I am having trouble with Bayesian statistics and would like to understand it a little more.
And I would like to ask if the following is true.
Suppose observations $X_1, ... , X_n \sim_{iid} f(x;\theta)$ and prior of the parameter $\theta$ is a random variable $\Theta \sim \pi(\theta)$.
I know that by definition the posterior distribution of $\theta$ is
$$k(\theta|x_1,...,x_n)= \frac{f(\theta|x_1,...,x_n)\pi(\theta)}{\int_{-\infty}^{\infty}f(\theta|x_1,...,x_n)\pi(\theta)d\theta}$$ *(when continuous)
Since the Xs are iid, I want to say that the likelihood function can be substituted in instead of $f(\theta|x_1,...,x_n)$ as such
$$k(\theta|x_1,...,x_n)=\frac{ L(\theta)\pi(\theta)}{\int_{-\infty}^{\infty}L(\theta)\pi(\theta)d\theta}$$
Is this an acceptable notation or is it incorrect?
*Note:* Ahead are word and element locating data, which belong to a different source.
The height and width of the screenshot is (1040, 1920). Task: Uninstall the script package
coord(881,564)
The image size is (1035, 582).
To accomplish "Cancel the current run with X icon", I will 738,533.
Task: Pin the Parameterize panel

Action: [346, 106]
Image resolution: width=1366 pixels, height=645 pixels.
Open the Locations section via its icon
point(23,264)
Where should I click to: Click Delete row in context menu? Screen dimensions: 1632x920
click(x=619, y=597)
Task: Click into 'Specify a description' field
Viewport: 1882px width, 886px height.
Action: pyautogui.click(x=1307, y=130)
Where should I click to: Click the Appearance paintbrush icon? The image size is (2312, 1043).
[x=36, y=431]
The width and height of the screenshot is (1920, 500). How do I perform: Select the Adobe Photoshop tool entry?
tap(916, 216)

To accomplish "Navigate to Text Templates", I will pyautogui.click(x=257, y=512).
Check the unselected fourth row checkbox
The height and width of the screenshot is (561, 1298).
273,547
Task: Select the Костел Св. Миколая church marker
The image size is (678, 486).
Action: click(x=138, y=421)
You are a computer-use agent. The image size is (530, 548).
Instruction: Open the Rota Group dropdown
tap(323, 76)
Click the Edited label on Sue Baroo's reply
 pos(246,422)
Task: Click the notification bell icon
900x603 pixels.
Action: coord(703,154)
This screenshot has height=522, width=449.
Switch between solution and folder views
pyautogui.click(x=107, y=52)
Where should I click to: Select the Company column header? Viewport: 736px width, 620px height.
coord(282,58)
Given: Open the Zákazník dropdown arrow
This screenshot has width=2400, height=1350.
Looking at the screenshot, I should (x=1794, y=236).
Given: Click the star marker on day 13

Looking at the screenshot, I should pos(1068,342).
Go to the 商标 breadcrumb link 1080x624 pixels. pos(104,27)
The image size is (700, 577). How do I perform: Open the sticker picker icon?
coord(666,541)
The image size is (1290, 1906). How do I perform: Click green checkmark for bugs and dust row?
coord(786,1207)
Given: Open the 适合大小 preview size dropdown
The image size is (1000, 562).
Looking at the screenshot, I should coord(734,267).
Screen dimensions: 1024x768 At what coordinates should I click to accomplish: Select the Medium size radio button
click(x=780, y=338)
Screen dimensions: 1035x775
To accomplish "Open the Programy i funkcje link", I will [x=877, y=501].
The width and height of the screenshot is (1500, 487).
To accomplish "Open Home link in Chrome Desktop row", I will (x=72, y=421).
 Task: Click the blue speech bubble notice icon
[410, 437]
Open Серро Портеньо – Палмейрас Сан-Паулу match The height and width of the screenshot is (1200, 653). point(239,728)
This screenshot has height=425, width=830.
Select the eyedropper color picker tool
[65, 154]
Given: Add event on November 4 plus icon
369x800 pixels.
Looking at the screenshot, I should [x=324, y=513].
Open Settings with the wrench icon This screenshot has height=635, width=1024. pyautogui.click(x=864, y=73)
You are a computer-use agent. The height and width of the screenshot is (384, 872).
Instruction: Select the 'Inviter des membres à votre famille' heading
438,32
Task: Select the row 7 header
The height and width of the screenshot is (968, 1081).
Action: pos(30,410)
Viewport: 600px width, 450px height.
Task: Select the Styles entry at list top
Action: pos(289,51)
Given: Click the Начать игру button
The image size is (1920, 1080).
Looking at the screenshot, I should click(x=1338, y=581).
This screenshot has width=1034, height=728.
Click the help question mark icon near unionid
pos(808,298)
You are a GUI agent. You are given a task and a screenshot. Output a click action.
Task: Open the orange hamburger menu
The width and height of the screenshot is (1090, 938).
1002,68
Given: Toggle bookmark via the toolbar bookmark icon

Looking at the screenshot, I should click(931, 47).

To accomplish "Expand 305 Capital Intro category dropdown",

There aren't many examples that I am able to understand in my notes and I would really like to overcome the fear of Bayesian statistics.
I appreciate your help.
You say:
$$k(\theta|x_1,...,x_n)= \frac{f(\theta|x_1,...,x_n)\pi(\theta)}{\int_{-\infty}^{\infty}f(\theta|x_1,...,x_n)\pi(\theta)d\theta}$$
But this is not the definition. In actual fact it is:
$$k(\theta|x_1,...,x_n)= \frac{f(x_1,...,x_n|\theta)\pi(\theta)}{\int_{-\infty}^{\infty}f(x_1,...,x_n|\theta)\pi(\theta)d\theta}$$
Where $f(x_1,...,x_n|\theta)$ is the likelihood of obtaining the data given the parameter value $\theta$. The notation here is really the same as saying $L(x_1,...,x_n|\theta)$, it is just different notation. When looking at maximum likelihood estimates, we maximise our likelihood function under the parameter $\theta$. In this case we write $L(\theta)$ in place of $L(x_1,...,x_n|\theta)$. Again, just notation.